Previo de la campaña electoral en Venezuela, el Presidente de ese país anunciaba que debía someterse a tratamientos serios para curar su salud. No anunciaba su candidatura porque se da por sentado que como lo ha dicho en sinfín de ocasiones, duraría en el Ejecutivo de su país por lo menos hasta 2020. Muchos dudaron si se trataba de una estrategia electorera para conservar o ganar adeptos y de esa manera garantizar su estadía en el poder.
Posteriormente, ganadas las elecciones, el Vicepresidente del país petrolero sustituyó a Chávez en el gobierno, como consecuencia de la ausencia de éste, al menos provisionalmente, mientras se recupera de su enfermedad. Es en esta parte donde quizá se debió cuestionar Chávez a sí mismo, si por el bien de su país y de la «revolución» que dirige era conveniente su candidatura e incluso continuar ejerciendo el «mandato» a larga distancia.
No sé cuál de los dos presidentes será peor con la oposición y toda la población de su nación. Y la oposición no representa solo a las personas que pertenecen a los partidos que no son el oficial. El régimen parece estar tan ensimismado que incluso Maduro, con una absoluta falta de sustento, tan solo fundamentado en sus –terribles- creencias, sigue el ejemplo bien aprendido de echar la culpa de todo a Estados Unidos y a la oposición supuestamente alentada por la oligarquía de su país. La política de ese gobierno continúa siendo culpar a extranjeros de lo que pasa dentro de la dinámica social, económica y política de esa nación.
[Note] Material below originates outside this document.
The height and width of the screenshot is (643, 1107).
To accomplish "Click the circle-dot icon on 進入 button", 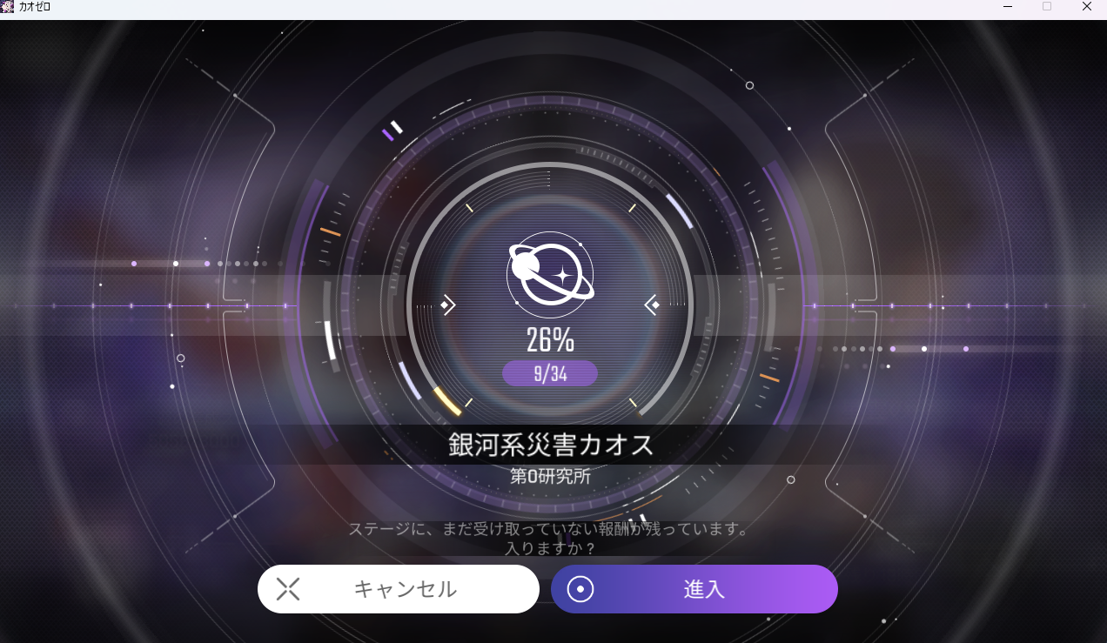I will 580,589.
Además de eso, Maduro estridentemente llega al terrible descaro de afirmar -en una publicación de la oficialista Telesur- que la traición al régimen que por el momento dirige se transmite incluso por medio de una sonrisa y que los correligionarios no se deben dejar engañar por sus adversarios que sigilosamente podrían hablarles al oído y con eso despertarlos de su ceguera. Gesto ese -la sonrisa- del que seguramente tendrán que depurar al nuevo hombre surgido del socialismo del siglo XXI.
Lamentablemente, para los venezolanos, todo parece indicar que su gobierno únicamente está ensañado en promover la polarización pero jamás el diálogo y el consenso. No solo una clase habita un país y eso deberían tenerlo presente todos los gobiernos. El sistema democrático debería permitir precisamente el diálogo y el consenso. Los desacuerdos son normales y para eso debe existir necesariamente un estado de Derecho que haga justicia a todos los ciudadanos.
De eso, evidentemente, se olvidan no solo las autoridades venezolanas sino podría decirse que casi todos aquellos que asumen el poder, pensando que son omnipotentes. Lo peor de todo, es que algunos, como en el caso de Venezuela, lo asumen supuestamente llevando consigo la realización del bien común, el bienestar social y el mejoramiento del nivel de vida de la población.
No obstante, lo que llevaron a veces parece peor de lo que se tenía, y no es que se extrañe, pero asumir, incluso, que se debe desconfiar de hasta quien le sonría al otro, porque puede ser una puerta para la traición, se llega entonces al absurdo de las bases que sostienen una “revolución”.
Benedicto XVI parece haber dado un buen ejemplo, por el bien de una institución milenaria. Ojalá se tome en cuenta en esta región del mundo.